In a webcast, chief investment officer Steve Johnson, said the Forager Australian Shares fund had gained $200 million in assets under management since being launched in October 2009.
The fund underperformed in 2020 and 2019 and Johnson said he was hoping his new perspective as chief investment officer (CIO) would help the fund to rectify mistakes.
Johnson was previously a stockpicker for the fund but his CIO role had allowed him to look at it from a different perspective which included selecting stocks for a range of market environment.
“Now I’m CIO with all the psychological pitfalls that contains, it has been easier to see other people’s ideas and recognise the risks than it was as a stockpicker. We want to have a range of stocks in the portfolio so that the portfolio can perform in a range of different environments. We don’t want to repeat the portfolio size mistakes that we made previously.
“In the early days, we could buy stocks at 30% fair value and sell them for 100% fair value a few weeks later. But now we have to take a larger stake as the fund has grown, it has become important to focus on the cost of illiquidity, how easy it is for us to able to get in and out and if it is a company that will pay out over a long period of time.

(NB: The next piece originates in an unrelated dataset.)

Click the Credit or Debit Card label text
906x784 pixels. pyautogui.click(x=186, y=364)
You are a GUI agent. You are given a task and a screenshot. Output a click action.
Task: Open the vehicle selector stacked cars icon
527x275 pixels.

“We want to avoid owning any more than 20% of a business.”
The fund’s largest holdings were 8.9% in consulting firm RPM Global, 7.6% in fund administrator Mainstream Group and 5.3% in marketing agency Enero.
He said the fund was “close to a sensible size” to provide enough liquidity and that he hoped it grow organically.
Since inception to 31 March, 2021, the fund had returned 172% versus returns by the Australian small and mid-cap sector of 213% within FE Analytics’ Australian Core Strategies universe.